Scan the data below and pick out the lines containing the word "Given".

* [Dataset excerpts]
****

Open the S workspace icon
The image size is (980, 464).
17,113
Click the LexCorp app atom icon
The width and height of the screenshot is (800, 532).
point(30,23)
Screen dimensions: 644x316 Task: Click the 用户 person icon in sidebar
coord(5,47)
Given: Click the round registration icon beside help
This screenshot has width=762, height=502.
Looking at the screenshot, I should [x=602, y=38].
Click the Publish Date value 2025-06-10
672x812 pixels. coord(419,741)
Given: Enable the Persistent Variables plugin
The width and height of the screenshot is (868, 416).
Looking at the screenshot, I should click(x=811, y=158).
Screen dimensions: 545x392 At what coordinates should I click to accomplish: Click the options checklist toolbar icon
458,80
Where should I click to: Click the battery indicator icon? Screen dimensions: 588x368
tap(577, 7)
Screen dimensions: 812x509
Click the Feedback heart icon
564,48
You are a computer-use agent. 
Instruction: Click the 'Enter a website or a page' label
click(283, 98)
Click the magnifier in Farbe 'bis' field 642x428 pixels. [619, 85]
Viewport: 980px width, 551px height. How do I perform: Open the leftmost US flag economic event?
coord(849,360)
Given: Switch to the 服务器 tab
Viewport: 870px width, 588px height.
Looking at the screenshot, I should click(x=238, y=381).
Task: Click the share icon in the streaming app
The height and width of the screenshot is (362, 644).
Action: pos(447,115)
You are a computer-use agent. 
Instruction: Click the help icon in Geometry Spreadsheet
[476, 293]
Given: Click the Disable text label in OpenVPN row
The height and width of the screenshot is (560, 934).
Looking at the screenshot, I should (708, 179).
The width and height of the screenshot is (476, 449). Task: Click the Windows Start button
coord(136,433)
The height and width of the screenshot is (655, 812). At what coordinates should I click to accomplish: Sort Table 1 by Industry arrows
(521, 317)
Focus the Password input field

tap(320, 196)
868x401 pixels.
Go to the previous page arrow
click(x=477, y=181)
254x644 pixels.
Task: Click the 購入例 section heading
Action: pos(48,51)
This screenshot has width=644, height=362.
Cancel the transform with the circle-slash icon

****

* [Exercise result]
Given: Click the round registration icon beside help
Given: Enable the Persistent Variables plugin
Given: Switch to the 服务器 tab
Given: Click the Disable text label in OpenVPN row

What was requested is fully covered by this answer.